◆ Required action
In the entries, find all lines that hold the word "Toggle" and copy them.

*** Opening Information shown ***

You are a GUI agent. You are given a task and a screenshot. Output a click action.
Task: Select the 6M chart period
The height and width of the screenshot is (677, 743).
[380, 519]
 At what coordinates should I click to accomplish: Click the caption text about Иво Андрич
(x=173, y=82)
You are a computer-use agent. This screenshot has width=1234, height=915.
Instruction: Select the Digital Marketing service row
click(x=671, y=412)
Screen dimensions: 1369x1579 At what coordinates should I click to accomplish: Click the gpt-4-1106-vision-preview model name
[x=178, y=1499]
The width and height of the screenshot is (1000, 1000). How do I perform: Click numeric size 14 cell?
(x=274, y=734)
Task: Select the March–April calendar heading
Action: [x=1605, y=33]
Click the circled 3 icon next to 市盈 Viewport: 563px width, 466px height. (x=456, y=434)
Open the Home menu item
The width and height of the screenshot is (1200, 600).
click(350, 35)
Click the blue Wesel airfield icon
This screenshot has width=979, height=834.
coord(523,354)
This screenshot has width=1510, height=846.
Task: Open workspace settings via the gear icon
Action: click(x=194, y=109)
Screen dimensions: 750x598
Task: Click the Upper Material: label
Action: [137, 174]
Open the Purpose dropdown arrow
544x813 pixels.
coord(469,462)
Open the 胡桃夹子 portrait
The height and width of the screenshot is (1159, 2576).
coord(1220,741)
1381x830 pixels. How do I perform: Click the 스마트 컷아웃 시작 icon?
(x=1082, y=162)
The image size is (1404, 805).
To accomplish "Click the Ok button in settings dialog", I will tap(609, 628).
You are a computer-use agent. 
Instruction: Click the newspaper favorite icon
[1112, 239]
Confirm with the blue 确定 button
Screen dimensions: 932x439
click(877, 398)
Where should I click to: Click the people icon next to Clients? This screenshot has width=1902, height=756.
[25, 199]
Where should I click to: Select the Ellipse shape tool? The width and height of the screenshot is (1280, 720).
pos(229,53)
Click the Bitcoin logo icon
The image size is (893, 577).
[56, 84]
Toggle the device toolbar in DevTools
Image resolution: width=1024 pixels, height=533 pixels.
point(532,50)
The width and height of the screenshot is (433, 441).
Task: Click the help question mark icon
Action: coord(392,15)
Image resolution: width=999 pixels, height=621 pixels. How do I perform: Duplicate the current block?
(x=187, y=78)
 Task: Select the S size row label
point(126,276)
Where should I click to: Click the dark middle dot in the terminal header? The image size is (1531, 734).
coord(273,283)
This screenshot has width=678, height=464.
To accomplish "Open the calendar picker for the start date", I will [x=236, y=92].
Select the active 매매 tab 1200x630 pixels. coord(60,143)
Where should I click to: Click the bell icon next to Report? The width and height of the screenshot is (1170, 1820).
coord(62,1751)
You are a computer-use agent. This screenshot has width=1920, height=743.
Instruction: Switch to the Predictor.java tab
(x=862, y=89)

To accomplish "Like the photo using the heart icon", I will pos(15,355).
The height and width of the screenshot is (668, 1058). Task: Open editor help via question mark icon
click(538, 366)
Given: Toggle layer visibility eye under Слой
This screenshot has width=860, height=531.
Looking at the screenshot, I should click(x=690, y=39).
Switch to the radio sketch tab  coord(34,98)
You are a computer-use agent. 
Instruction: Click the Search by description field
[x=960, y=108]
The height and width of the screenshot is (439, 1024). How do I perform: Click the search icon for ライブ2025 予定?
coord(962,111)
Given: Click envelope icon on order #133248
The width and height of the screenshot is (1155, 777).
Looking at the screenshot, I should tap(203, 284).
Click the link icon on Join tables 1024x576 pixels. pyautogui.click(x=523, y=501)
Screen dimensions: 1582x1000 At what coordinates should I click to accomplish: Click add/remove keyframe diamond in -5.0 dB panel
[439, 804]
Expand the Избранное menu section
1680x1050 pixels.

*** Closing Information shown ***

◆ Solution for this exercise
Toggle the device toolbar in DevTools
Given: Toggle layer visibility eye under Слой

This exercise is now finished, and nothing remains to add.